WHAT THIS TASK INVOLVES | Output the entries underneath exactly as they are.

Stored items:

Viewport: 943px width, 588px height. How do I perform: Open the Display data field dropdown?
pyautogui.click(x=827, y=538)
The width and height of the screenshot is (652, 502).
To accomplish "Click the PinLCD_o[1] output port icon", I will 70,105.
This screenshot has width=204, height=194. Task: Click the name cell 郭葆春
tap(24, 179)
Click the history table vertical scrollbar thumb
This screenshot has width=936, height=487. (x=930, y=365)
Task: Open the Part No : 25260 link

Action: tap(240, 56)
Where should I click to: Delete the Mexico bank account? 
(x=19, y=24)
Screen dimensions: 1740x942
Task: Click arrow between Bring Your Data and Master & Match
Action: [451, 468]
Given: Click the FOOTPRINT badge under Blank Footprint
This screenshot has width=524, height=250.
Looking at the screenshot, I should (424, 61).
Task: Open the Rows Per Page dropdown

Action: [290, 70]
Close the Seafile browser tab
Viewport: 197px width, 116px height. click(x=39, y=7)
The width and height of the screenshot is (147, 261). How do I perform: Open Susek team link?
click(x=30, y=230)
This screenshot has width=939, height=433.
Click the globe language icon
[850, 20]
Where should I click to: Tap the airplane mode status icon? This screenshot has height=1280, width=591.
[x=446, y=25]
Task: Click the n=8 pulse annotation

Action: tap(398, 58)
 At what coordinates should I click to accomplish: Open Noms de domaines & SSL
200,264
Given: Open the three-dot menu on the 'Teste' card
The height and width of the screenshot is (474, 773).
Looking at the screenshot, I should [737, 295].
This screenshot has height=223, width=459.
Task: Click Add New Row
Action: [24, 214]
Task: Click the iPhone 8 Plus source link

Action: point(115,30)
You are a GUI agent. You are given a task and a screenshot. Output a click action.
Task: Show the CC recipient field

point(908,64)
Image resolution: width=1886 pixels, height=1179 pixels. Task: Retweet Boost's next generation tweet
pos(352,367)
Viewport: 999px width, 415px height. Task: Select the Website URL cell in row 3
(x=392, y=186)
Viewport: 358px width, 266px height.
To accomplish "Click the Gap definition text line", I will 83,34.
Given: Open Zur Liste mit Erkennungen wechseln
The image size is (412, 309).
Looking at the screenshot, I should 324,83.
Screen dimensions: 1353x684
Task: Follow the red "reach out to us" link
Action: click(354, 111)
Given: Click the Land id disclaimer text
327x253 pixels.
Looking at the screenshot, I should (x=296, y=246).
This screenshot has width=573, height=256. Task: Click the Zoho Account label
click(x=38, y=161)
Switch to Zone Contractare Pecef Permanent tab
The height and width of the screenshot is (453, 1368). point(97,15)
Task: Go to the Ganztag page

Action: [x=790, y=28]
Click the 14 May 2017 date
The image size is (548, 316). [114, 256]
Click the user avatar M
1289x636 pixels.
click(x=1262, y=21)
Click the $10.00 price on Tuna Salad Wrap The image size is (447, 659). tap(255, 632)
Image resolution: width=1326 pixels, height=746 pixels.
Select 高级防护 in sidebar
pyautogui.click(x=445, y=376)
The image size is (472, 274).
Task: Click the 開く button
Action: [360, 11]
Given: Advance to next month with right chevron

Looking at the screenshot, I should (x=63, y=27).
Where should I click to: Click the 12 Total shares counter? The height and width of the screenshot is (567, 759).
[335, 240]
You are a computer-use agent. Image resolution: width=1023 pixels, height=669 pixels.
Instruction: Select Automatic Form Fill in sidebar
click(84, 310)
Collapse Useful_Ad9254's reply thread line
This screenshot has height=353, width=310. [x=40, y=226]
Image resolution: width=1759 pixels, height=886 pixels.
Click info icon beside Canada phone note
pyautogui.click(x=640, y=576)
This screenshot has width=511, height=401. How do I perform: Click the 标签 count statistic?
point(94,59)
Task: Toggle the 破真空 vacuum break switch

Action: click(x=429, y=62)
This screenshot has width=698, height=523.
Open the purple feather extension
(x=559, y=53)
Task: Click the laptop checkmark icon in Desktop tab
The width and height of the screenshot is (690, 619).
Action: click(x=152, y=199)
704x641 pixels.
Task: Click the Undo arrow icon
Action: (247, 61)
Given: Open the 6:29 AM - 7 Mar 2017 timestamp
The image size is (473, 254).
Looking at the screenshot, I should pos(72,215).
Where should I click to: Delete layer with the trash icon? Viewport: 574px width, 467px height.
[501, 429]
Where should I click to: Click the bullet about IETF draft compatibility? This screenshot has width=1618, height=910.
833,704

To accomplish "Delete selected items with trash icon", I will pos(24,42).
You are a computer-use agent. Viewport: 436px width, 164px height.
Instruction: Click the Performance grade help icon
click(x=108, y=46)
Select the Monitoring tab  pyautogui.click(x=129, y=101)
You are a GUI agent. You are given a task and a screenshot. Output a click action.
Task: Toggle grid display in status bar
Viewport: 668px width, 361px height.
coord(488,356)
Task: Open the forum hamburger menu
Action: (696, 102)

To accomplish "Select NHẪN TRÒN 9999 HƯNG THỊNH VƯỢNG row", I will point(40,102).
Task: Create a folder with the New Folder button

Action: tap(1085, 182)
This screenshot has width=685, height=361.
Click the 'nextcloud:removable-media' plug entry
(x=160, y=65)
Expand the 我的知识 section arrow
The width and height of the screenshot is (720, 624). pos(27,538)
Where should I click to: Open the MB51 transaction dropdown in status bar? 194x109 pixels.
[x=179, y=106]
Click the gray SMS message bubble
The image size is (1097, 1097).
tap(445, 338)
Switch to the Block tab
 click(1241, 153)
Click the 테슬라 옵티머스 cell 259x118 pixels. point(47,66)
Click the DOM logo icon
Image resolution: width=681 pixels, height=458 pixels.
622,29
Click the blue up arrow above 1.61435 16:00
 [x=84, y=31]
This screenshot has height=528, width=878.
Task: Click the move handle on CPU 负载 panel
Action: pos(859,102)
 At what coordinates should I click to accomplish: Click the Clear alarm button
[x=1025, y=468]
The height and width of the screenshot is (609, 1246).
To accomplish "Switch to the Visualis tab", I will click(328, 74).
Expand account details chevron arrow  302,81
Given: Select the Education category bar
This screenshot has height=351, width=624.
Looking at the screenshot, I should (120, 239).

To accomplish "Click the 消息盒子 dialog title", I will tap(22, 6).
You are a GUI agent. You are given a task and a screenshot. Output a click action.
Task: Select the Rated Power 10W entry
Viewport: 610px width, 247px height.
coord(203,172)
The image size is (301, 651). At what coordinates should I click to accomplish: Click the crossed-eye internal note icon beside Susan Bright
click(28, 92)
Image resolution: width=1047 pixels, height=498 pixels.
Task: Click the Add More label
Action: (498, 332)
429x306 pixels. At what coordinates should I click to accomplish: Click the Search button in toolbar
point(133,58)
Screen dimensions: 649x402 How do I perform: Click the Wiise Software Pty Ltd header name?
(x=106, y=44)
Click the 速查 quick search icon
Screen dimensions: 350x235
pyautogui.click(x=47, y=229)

YOUR RESPONSE |
Viewport: 943px width, 588px height. How do I perform: Open the Display data field dropdown?
pyautogui.click(x=827, y=538)
The width and height of the screenshot is (652, 502).
To accomplish "Click the PinLCD_o[1] output port icon", I will 70,105.
This screenshot has width=204, height=194. Task: Click the name cell 郭葆春
tap(24, 179)
Click the history table vertical scrollbar thumb
This screenshot has width=936, height=487. (x=930, y=365)
Task: Open the Part No : 25260 link

Action: tap(240, 56)
Where should I click to: Delete the Mexico bank account? 
(x=19, y=24)
Screen dimensions: 1740x942
Task: Click arrow between Bring Your Data and Master & Match
Action: [451, 468]
Given: Click the FOOTPRINT badge under Blank Footprint
This screenshot has width=524, height=250.
Looking at the screenshot, I should (424, 61).
Task: Open the Rows Per Page dropdown

Action: [290, 70]
Close the Seafile browser tab
Viewport: 197px width, 116px height. click(x=39, y=7)
The width and height of the screenshot is (147, 261). How do I perform: Open Susek team link?
click(x=30, y=230)
This screenshot has width=939, height=433.
Click the globe language icon
[850, 20]
Where should I click to: Tap the airplane mode status icon? This screenshot has height=1280, width=591.
[x=446, y=25]
Task: Click the n=8 pulse annotation

Action: tap(398, 58)
 At what coordinates should I click to accomplish: Open Noms de domaines & SSL
200,264
Given: Open the three-dot menu on the 'Teste' card
The height and width of the screenshot is (474, 773).
Looking at the screenshot, I should [737, 295].
This screenshot has height=223, width=459.
Task: Click Add New Row
Action: [24, 214]
Task: Click the iPhone 8 Plus source link

Action: point(115,30)
You are a GUI agent. You are given a task and a screenshot. Output a click action.
Task: Show the CC recipient field

point(908,64)
Image resolution: width=1886 pixels, height=1179 pixels. Task: Retweet Boost's next generation tweet
pos(352,367)
Viewport: 999px width, 415px height. Task: Select the Website URL cell in row 3
(x=392, y=186)
Viewport: 358px width, 266px height.
To accomplish "Click the Gap definition text line", I will 83,34.
Given: Open Zur Liste mit Erkennungen wechseln
The image size is (412, 309).
Looking at the screenshot, I should 324,83.
Screen dimensions: 1353x684
Task: Follow the red "reach out to us" link
Action: click(354, 111)
Given: Click the Land id disclaimer text
327x253 pixels.
Looking at the screenshot, I should (x=296, y=246).
This screenshot has width=573, height=256. Task: Click the Zoho Account label
click(x=38, y=161)
Switch to Zone Contractare Pecef Permanent tab
The height and width of the screenshot is (453, 1368). point(97,15)
Task: Go to the Ganztag page

Action: [x=790, y=28]
Click the 14 May 2017 date
The image size is (548, 316). [114, 256]
Click the user avatar M
1289x636 pixels.
click(x=1262, y=21)
Click the $10.00 price on Tuna Salad Wrap The image size is (447, 659). tap(255, 632)
Image resolution: width=1326 pixels, height=746 pixels.
Select 高级防护 in sidebar
pyautogui.click(x=445, y=376)
The image size is (472, 274).
Task: Click the 開く button
Action: [360, 11]
Given: Advance to next month with right chevron

Looking at the screenshot, I should (x=63, y=27).
Where should I click to: Click the 12 Total shares counter? The height and width of the screenshot is (567, 759).
[335, 240]
You are a computer-use agent. Image resolution: width=1023 pixels, height=669 pixels.
Instruction: Select Automatic Form Fill in sidebar
click(84, 310)
Collapse Useful_Ad9254's reply thread line
This screenshot has height=353, width=310. [x=40, y=226]
Image resolution: width=1759 pixels, height=886 pixels.
Click info icon beside Canada phone note
pyautogui.click(x=640, y=576)
This screenshot has width=511, height=401. How do I perform: Click the 标签 count statistic?
point(94,59)
Task: Toggle the 破真空 vacuum break switch

Action: click(x=429, y=62)
This screenshot has width=698, height=523.
Open the purple feather extension
(x=559, y=53)
Task: Click the laptop checkmark icon in Desktop tab
The width and height of the screenshot is (690, 619).
Action: click(x=152, y=199)
704x641 pixels.
Task: Click the Undo arrow icon
Action: (247, 61)
Given: Open the 6:29 AM - 7 Mar 2017 timestamp
The image size is (473, 254).
Looking at the screenshot, I should pos(72,215).
Where should I click to: Delete layer with the trash icon? Viewport: 574px width, 467px height.
[501, 429]
Where should I click to: Click the bullet about IETF draft compatibility? This screenshot has width=1618, height=910.
833,704

To accomplish "Delete selected items with trash icon", I will pos(24,42).
You are a computer-use agent. Viewport: 436px width, 164px height.
Instruction: Click the Performance grade help icon
click(x=108, y=46)
Select the Monitoring tab  pyautogui.click(x=129, y=101)
You are a GUI agent. You are given a task and a screenshot. Output a click action.
Task: Toggle grid display in status bar
Viewport: 668px width, 361px height.
coord(488,356)
Task: Open the forum hamburger menu
Action: (696, 102)

To accomplish "Select NHẪN TRÒN 9999 HƯNG THỊNH VƯỢNG row", I will point(40,102).
Task: Create a folder with the New Folder button

Action: tap(1085, 182)
This screenshot has width=685, height=361.
Click the 'nextcloud:removable-media' plug entry
(x=160, y=65)
Expand the 我的知识 section arrow
The width and height of the screenshot is (720, 624). pos(27,538)
Where should I click to: Open the MB51 transaction dropdown in status bar? 194x109 pixels.
[x=179, y=106]
Click the gray SMS message bubble
The image size is (1097, 1097).
tap(445, 338)
Switch to the Block tab
 click(1241, 153)
Click the 테슬라 옵티머스 cell 259x118 pixels. point(47,66)
Click the DOM logo icon
Image resolution: width=681 pixels, height=458 pixels.
622,29
Click the blue up arrow above 1.61435 16:00
 [x=84, y=31]
This screenshot has height=528, width=878.
Task: Click the move handle on CPU 负载 panel
Action: pos(859,102)
 At what coordinates should I click to accomplish: Click the Clear alarm button
[x=1025, y=468]
The height and width of the screenshot is (609, 1246).
To accomplish "Switch to the Visualis tab", I will click(328, 74).
Expand account details chevron arrow  302,81
Given: Select the Education category bar
This screenshot has height=351, width=624.
Looking at the screenshot, I should (120, 239).

To accomplish "Click the 消息盒子 dialog title", I will tap(22, 6).
You are a GUI agent. You are given a task and a screenshot. Output a click action.
Task: Select the Rated Power 10W entry
Viewport: 610px width, 247px height.
coord(203,172)
The image size is (301, 651). At what coordinates should I click to accomplish: Click the crossed-eye internal note icon beside Susan Bright
click(28, 92)
Image resolution: width=1047 pixels, height=498 pixels.
Task: Click the Add More label
Action: (498, 332)
429x306 pixels. At what coordinates should I click to accomplish: Click the Search button in toolbar
point(133,58)
Screen dimensions: 649x402 How do I perform: Click the Wiise Software Pty Ltd header name?
(x=106, y=44)
Click the 速查 quick search icon
Screen dimensions: 350x235
pyautogui.click(x=47, y=229)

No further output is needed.